I've peed over cans, I've peed over a lot of things, but my joints are getting tired and what I need to do is make something I can pee into from a comfortable position.
You can also use them on boats. Or in cars. Think of the possibilities!
I have a whole book on this, published by some brave woman in the UK. "Liquid Gold," it's called.
It's best to dilute urine with water about ten to one, and sterilize your urine collectors with bleach. Great nitrogen fertilizer. You have to dilute it because it is so good; otherwise it will burn your plants. However, if you just want to use it on a mulch pile, it won't be dangerous to anything, although it will smell upfront. Thus, good to dilute.
Oh, and guys? If you want to piss on the mulch pile, have at it. You're not dangerous. Your bladders are larger than ours are, but not that much larger.
Back to shallow compost: what you do is rectangular piles.

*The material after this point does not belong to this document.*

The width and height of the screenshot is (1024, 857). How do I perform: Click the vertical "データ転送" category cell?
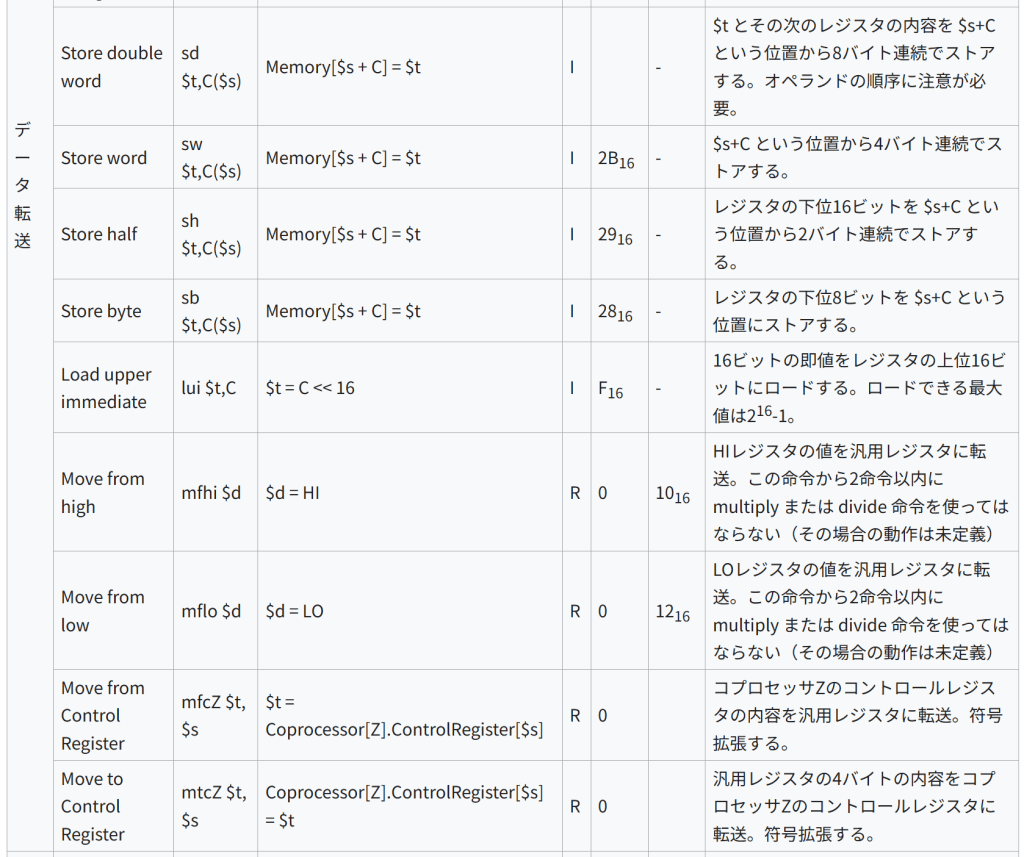point(23,185)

I'd say about eight or ten feet across would be optimal, and maybe thirty inches deep. They could be very long.
You'd keep the rough stuff out of them, no wood or heavy seeds.
They would run in parallel; several of them. There would be about ten feet between each. Several people could work at the same time without feeling cramped.
The first one gets the rough stuff. It gets turned into the next one after a few weeks, and then into the next one. By about the fourth one, it's finished.
People put their urine from their urine collectors, onto the piles, as needed. They can tell when any given pile is getting overly nitrogenated, from the ammonia smell.
Mostly it should go to the earlier piles. People will figure that out soon.